(Required action):
Look through the data below for the line with "Downloads: (23, 358)", and transcribe it exactly together with each line after it up to and including the line with "Font name (30, 860)". Give nothing else.

(Available records):

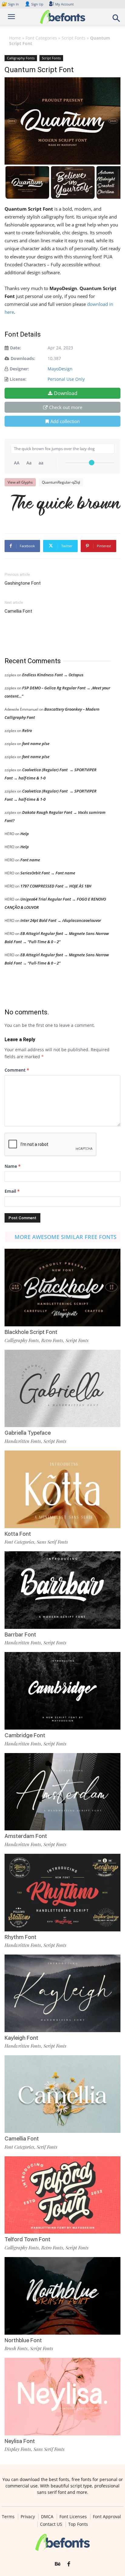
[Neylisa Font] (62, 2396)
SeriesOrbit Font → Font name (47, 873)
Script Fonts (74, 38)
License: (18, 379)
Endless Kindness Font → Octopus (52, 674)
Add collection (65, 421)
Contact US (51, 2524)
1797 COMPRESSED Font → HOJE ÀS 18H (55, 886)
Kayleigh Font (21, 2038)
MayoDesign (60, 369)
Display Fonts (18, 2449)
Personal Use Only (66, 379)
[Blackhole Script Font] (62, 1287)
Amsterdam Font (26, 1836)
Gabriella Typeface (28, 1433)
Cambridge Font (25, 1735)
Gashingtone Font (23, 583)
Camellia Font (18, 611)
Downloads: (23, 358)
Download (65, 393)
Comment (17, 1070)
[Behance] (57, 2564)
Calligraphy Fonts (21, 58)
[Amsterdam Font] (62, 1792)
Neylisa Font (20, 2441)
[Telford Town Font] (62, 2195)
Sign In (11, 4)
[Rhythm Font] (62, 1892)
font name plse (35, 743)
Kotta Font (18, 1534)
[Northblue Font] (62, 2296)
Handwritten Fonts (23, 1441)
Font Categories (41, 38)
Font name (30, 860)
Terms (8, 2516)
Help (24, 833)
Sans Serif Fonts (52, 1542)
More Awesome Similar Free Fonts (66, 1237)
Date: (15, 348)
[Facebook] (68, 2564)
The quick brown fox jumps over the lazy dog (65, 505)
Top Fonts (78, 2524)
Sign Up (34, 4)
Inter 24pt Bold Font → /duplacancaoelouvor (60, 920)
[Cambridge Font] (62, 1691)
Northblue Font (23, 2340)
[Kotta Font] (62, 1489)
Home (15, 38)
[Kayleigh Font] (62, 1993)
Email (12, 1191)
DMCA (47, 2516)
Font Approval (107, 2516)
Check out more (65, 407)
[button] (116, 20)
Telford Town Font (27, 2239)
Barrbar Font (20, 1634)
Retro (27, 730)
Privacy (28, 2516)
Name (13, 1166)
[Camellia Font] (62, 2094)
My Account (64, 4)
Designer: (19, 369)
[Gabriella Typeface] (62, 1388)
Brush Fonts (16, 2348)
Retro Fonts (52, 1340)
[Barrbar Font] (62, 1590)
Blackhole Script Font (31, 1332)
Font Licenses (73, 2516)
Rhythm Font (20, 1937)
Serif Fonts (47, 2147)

(Solution to the problem):
Downloads: (23, 358)
Download (65, 393)
Comment (17, 1070)
[Behance] (57, 2564)
Calligraphy Fonts (21, 58)
[Amsterdam Font] (62, 1792)
Neylisa Font (20, 2441)
[Telford Town Font] (62, 2195)
Sign In (11, 4)
[Rhythm Font] (62, 1892)
font name plse (35, 743)
Kotta Font (18, 1534)
[Northblue Font] (62, 2296)
Handwritten Fonts (23, 1441)
Font Categories (41, 38)
Font name (30, 860)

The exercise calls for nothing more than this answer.